Canterbury Tales

The Lands of the Boston Nature Center in the Nineteenth Century

Map of Boston Nature Center history

Current boundary of BNC in orange. Colors on map correspond to the color blocks in the timeline below.

Note: only Canterbury, Morton, Harvard, and Walk Hill Streets existed in the nineteenth century – for example, American Legion Highway didn't exist until the 1930s – so property lines weren’t confined by the same roads and other boundaries as today.

1600's | 1700's | 1800's | 1900's

1600s English immigrant Robert Williams was deeded large tracts of pasture, marsh, and woodland in what was called the Canterbury area of  Roxbury – including the future BNC site. The land remained in the family for generations.
Late 1700s
green square

Isaac Williams – a captain in the Revolutionary War, a deacon of the new church in Jamaica Plain – with wife Elizabeth and nine children live on sixty-acre farm that includes center of future BNC.

  • Homestead, gardens, and orchards near present-day Harvard Street, just off future BNC land
  • Family raises hay, corn, barley, potatoes, onions, dairy, vegetables, pigs, apples and pears
1796
Purple square

Elijah Weld – a Revolutionary soldier and one of the first firemen in Roxbury – with wife Elizabeth and three sons purchase 34 acres of farmland along Walk Hill Street from Henry Howell Williams, land that would later become the western end of the BNC.

  • Family builds house off Canterbury Street and raises hay, barley, corn, potatoes, onions, vegetables, dairy
  • Elijah dies of tuberculosis in 1805, age 51; over next 15 years, all three sons die young
1804
Blue Square
Joseph Morton, Boston merchant, and wife Mary buy land and build mansion along Canterbury Street; their property includes some (but not all) of the marshland and the eastern end of the future BNC.
1815
green square

Isaac Williams dies of “decay of nature” (i.e. old age) at age 71, leaving the central farm to his family.

  • Son Benjamin Payson Williams takes over farm, with wife Margaret and seven children
1822
Purple square
After death of last son, Elizabeth Weld marries William Williams, a local farmer (from a different branch of the Williams family), who joins her on the Walk Hill farm.
1832
Blue Square

Joseph Morton sells small parcel of marshland to Isaac Houghton; various other strips of marsh are owned by other area farmers over the century, who harvest the marsh grass for use as animal fodder.

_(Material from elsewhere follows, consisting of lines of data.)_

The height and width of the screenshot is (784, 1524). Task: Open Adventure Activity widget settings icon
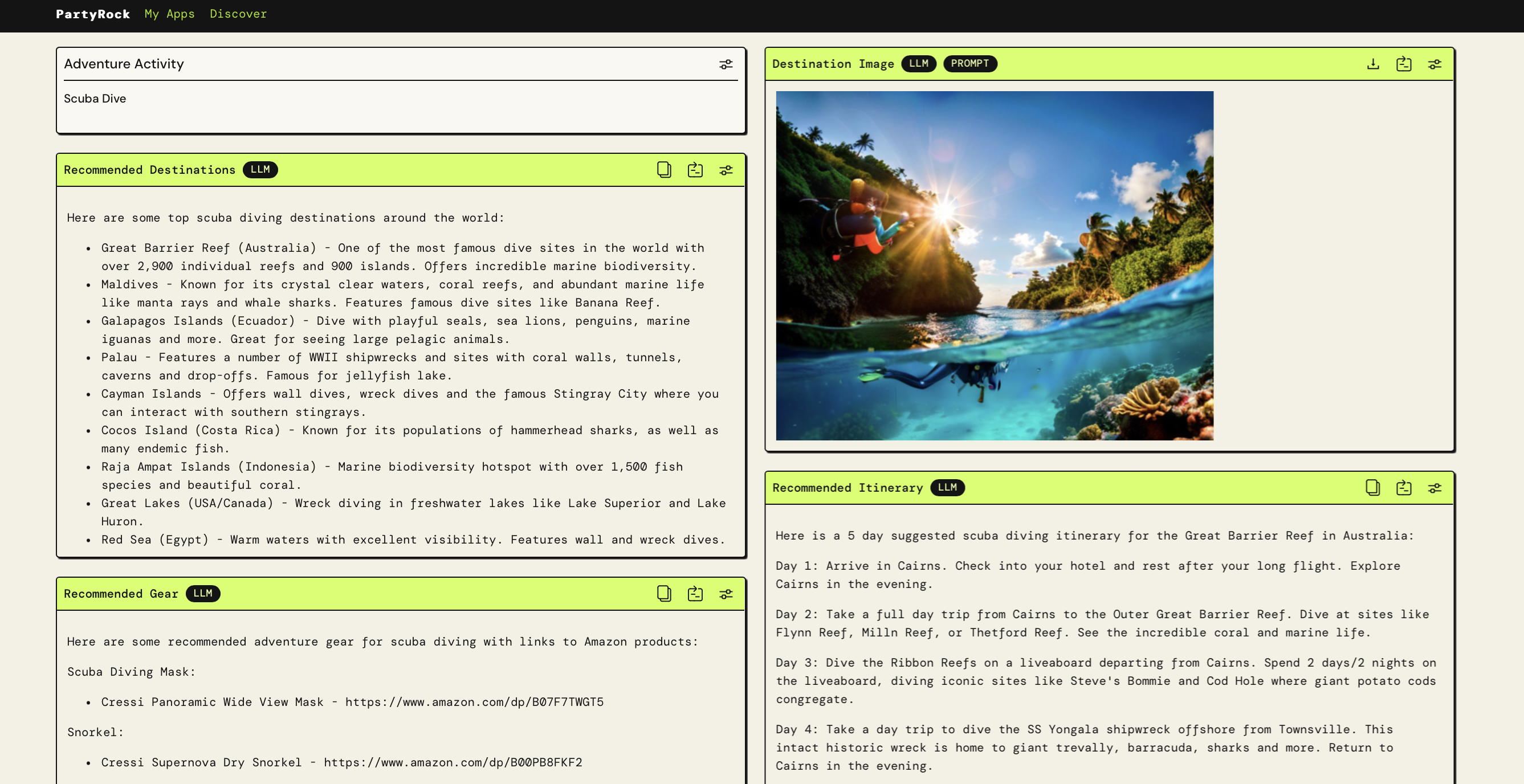[726, 64]
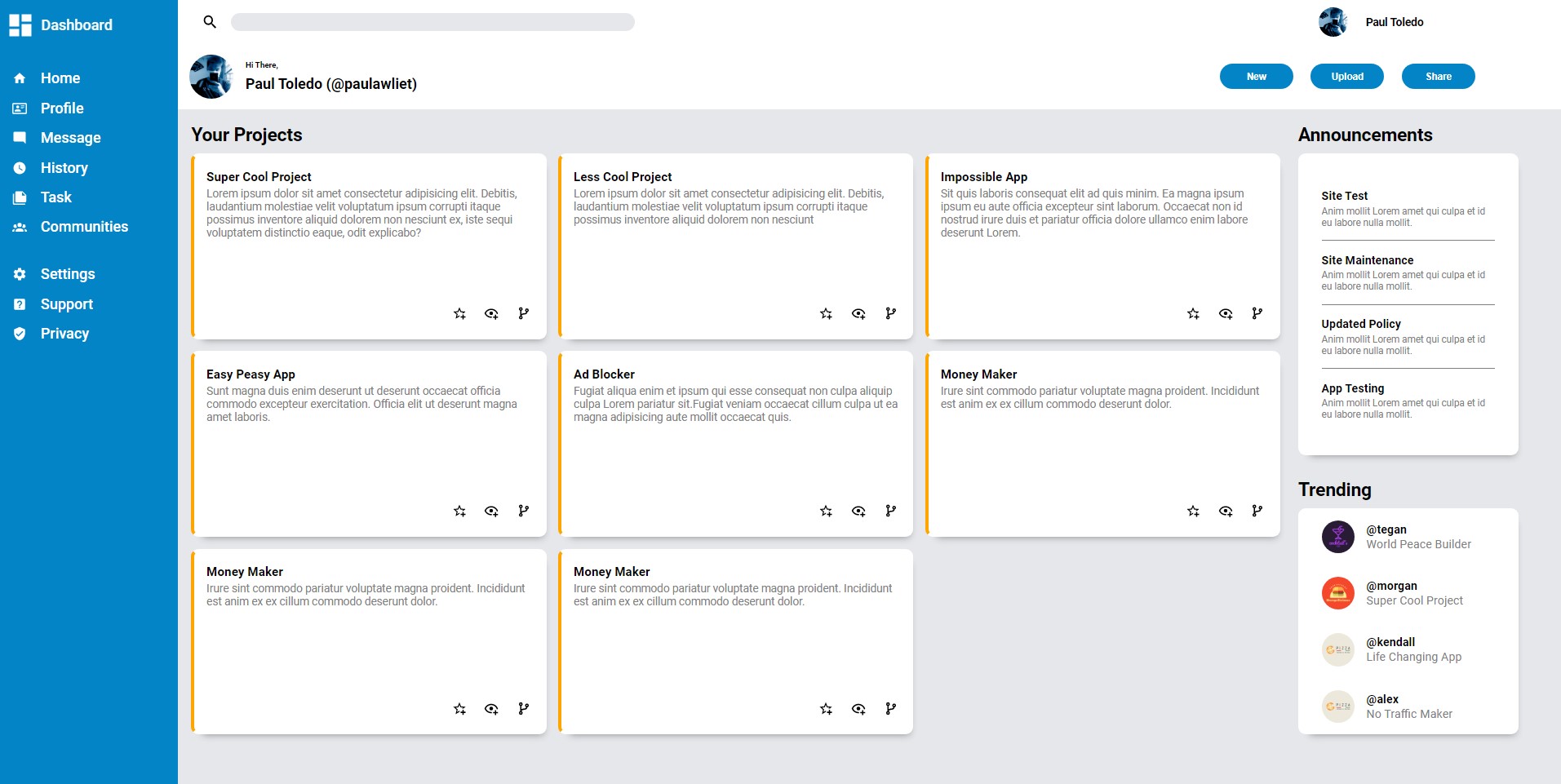Open Messages via the envelope icon
This screenshot has height=784, width=1561.
point(20,137)
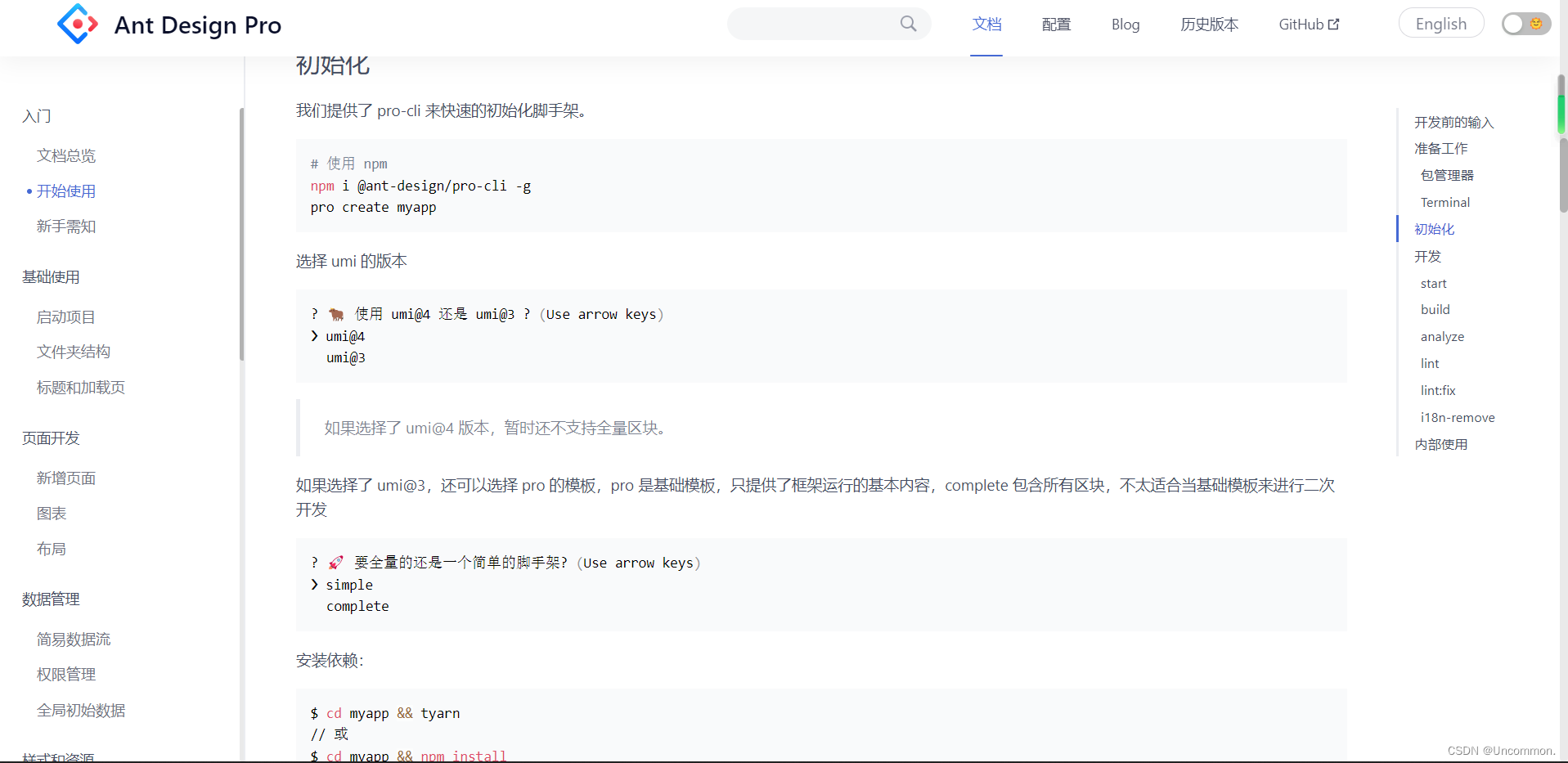This screenshot has height=763, width=1568.
Task: Open the 图表 page in sidebar
Action: (51, 513)
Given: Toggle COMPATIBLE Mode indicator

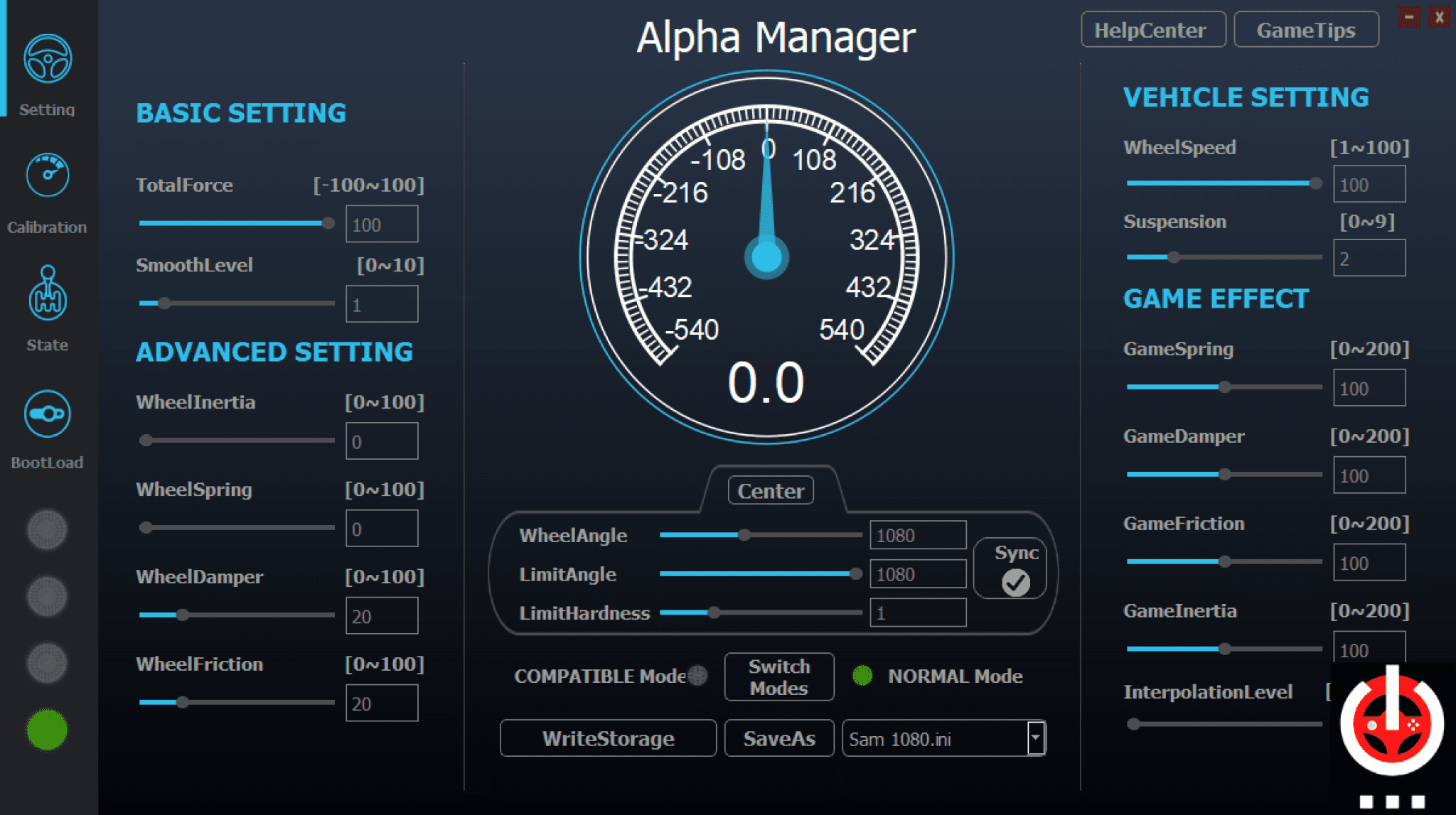Looking at the screenshot, I should click(697, 676).
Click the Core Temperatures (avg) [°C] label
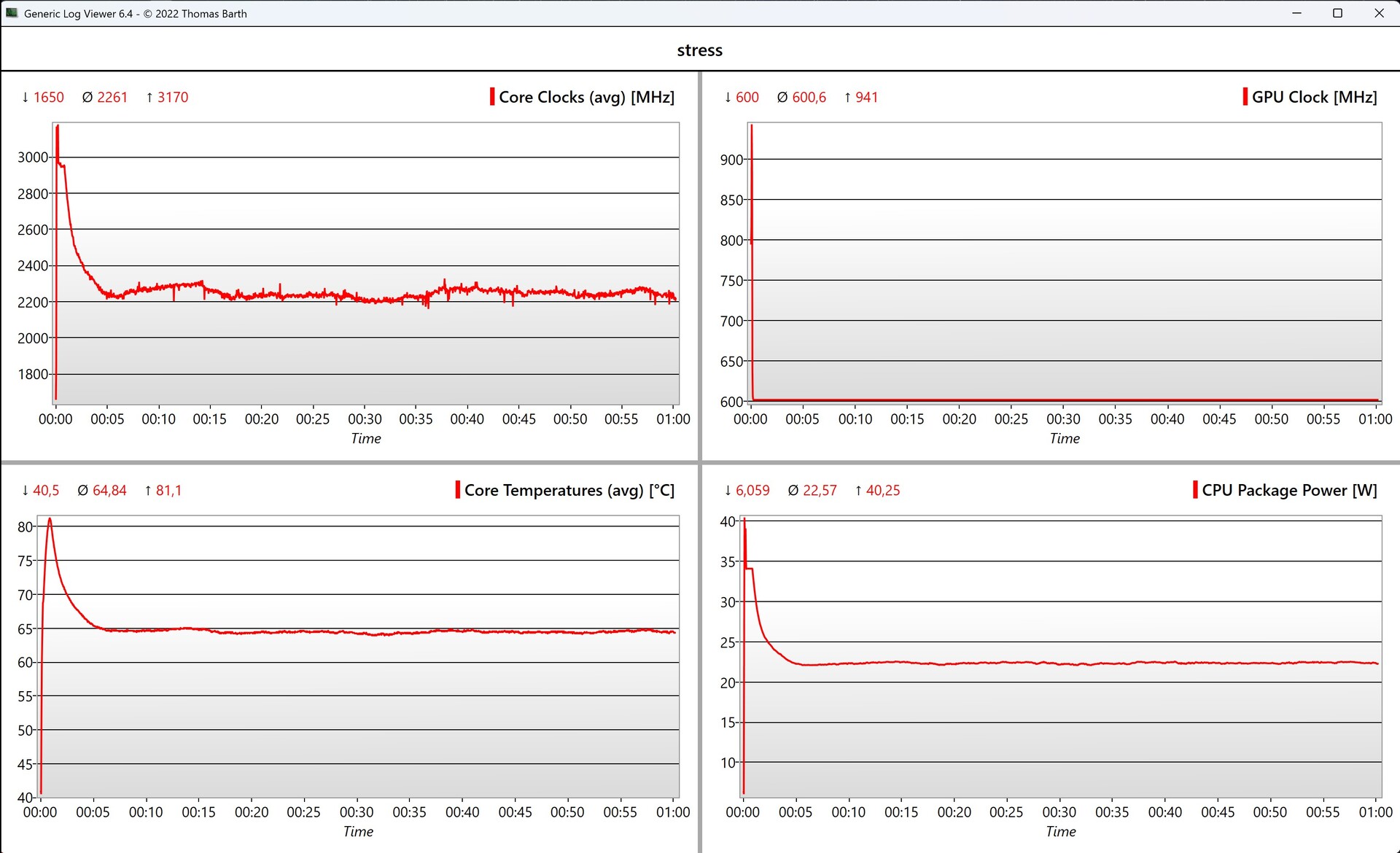The height and width of the screenshot is (853, 1400). coord(569,490)
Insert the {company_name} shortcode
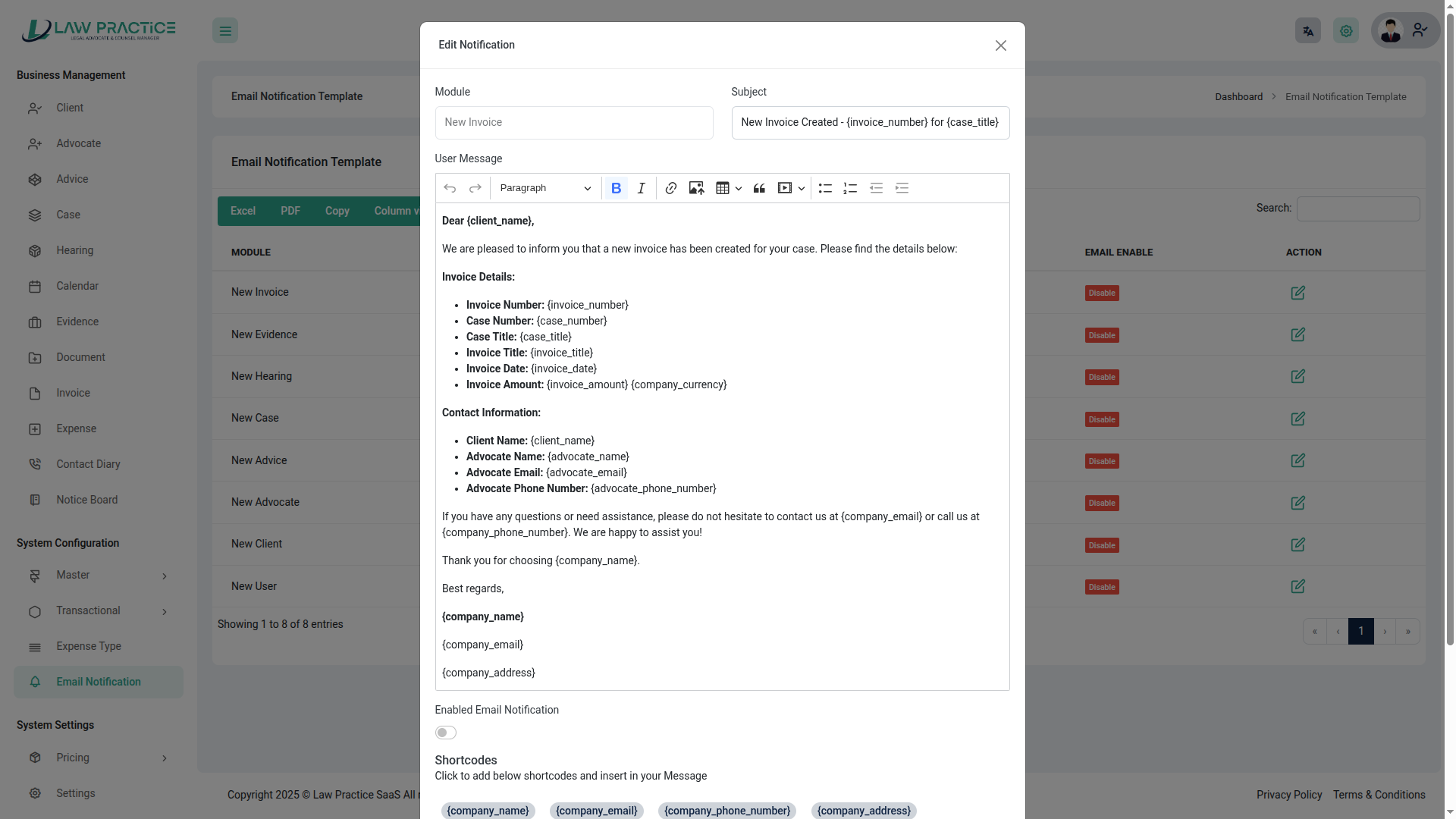This screenshot has height=819, width=1456. 488,811
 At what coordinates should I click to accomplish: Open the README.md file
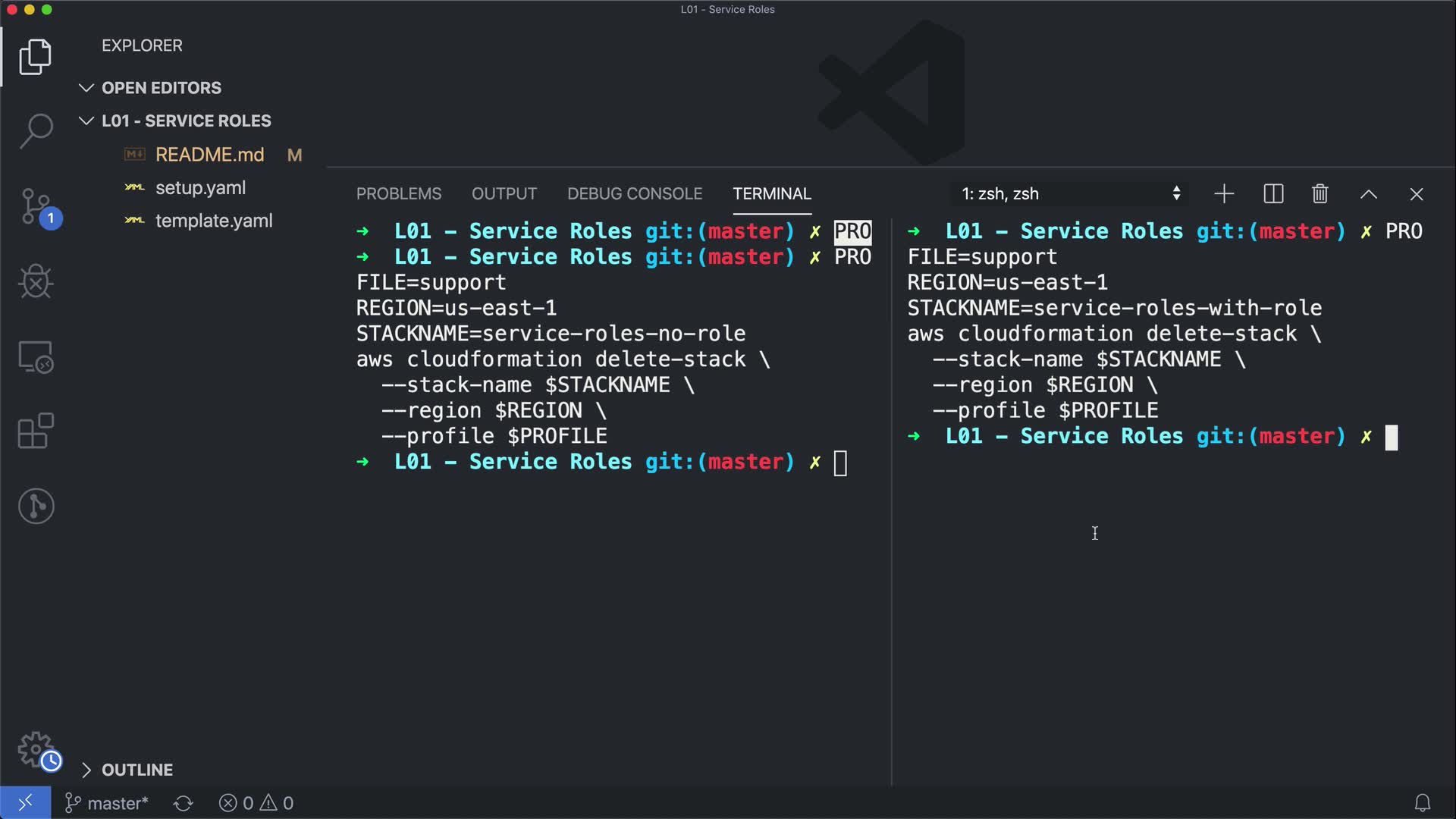tap(209, 155)
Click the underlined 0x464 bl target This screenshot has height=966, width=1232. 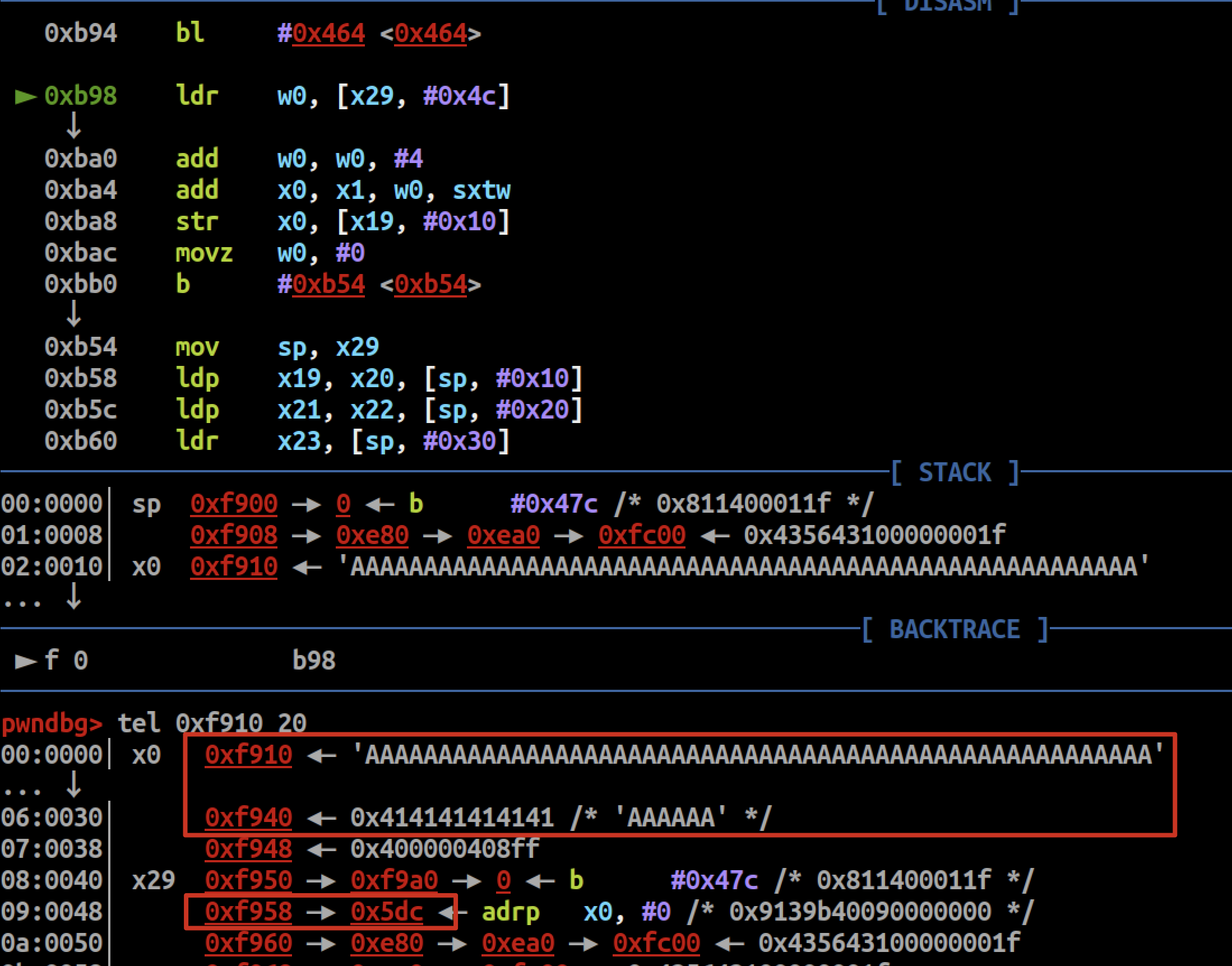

  • Morton family eventually moves to Milton; their farmland would be worked by tenants for rest of century
  • Morton Street constructed in 1853, serving now as the eastern boundary of the BNC
1838
Purple square
William Williams dies; Elizabeth sells Walk Hill farm to William Cheever of Boston, with the stipulation that she will continue to live and work in the house and be given vegetables from the farm.
1844
Purple square
William Cheever sells farm to Joseph and Ann Lambert, from Maine, who eventually build new house off Walk Hill Street; Elizabeth Williams continues to live and work in the house until her death in 1849.
1844
green square
Walking the central farm on a Sunday evening, Benjamin Payson Williams dies of heart attack at age 57; his widow Margaret and family struggle to remain on the farm, son Isaac marries Nancy Brown and begins new family in 1848.
1857
green square
After death of another son, Benjamin Jr., the remaining Williams family decides to leave the place, moving to Dorchester; the homestead is sold to Bishop John Fitzpatrick of Boston, and eventually to the Mack family in 1866.
1871
green square
Final plot of Williams land, in central BNC area, sold to nearby Forest Hills Cemetery, who strip the topsoil for use in landscaping and for covering graves in the cemetery.
1874
Purple square
Lamberts move to house on South Street in Jamaica Plain, renting the Walk Hill farm to George Fottler.
1884

After Joseph Lambert’s death, widow Ann sells farm to Nelson and Syretha Pierce of Boston.

  • green square
    George Fottler and his brother Jacob, sons of a German immigrant, take over the old Williams homestead
1892-1907

All of these properties –

  • purple square
    the Pierce farm
  • green square
    the Forest Hills Cemetery land
  • green square
    the Fottler farm
  • blue square
    the Morton land
  • blue square
     the marshlands 
  • and other nearby properties are bought by the Boston State Hospital, who would occupy and further transform the land through most of the twentieth century.